Monkey Boson
Monkey Boson

Reputation: 1292

Index Results of Postgres Table Function

I'm looking to create a Postgres function that caches the results of a long-running query so it only needs to be executed once per transaction:

CREATE OR REPLACE FUNCTION get_records (
  _state VARCHAR(10)
)
RETURNS TABLE (
  id UUID
) AS
$$
DECLARE
  _temptable VARCHAR;
BEGIN
  _temptable := FORMAT('temp_state_%s', _state);

  IF NOT EXISTS(SELECT 1 FROM pg_tables WHERE tablename = _temptable) THEN
    EXECUTE FORMAT('CREATE TEMPORARY TABLE %I (id UUID NOT NULL, PRIMARY KEY(_uid)) ON COMMIT DROP', _temptable);
    EXECUTE FORMAT('INSERT INTO %I SELECT id FROM very_complex_nested_query', _temptable);
    EXECUTE FORMAT('ANALYZE %I', _temptable);
  END IF;

  RETURN QUERY EXECUTE FORMAT('SELECT id FROM %I', _temptable);
END;
$$
LANGUAGE 'plpgsql';

Now, I can run all of my queries and join this function:

SELECT mt.*
FROM my_table1 mt
  INNER JOIN get_records('new') nr ON mt.id = nr.id
SELECT mt.*
FROM my_table2 mt
  INNER JOIN get_records('new') nr ON mt.id = nr.id
SELECT mt.*
FROM my_table3 mt
  INNER JOIN get_records('new') nr ON mt.id = nr.id
-- ... many more

I've got a whole pile of these, without guarantees on which one will run first or in what order.
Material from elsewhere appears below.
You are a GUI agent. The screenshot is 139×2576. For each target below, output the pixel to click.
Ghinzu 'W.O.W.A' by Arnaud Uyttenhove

This works pretty well, except that the primary key index on the temporary table isn't used.

How can I return a "table" from a Postgres function, instead of just the results of a query?

  1. I'm using a function to build the temporary table instead of a materialized view to get around the "where clause doesn't get pushed into view that contains aggregation" issue.
  2. I could create the temporary table, then refer to it directly in all the queries, but it would mean having to build in some sort of blocking mechanism to ensure the queries aren't executed too early, and the tool I'm using doesn't support such mechanisms very well.

Upvotes: 4

Views: 1617

Answers (1)

clemens
clemens

Reputation: 17722

You can try the modifier STABLE which indicates that

STABLE indicates that the function cannot modify the database, and that within a single table scan it will consistently return the same result for the same argument values, but that its result could change across SQL statements.

The newer Postgres versions support materialized views as well. You can create a materialized view for the join. AFAIK materialized views supports indices as well.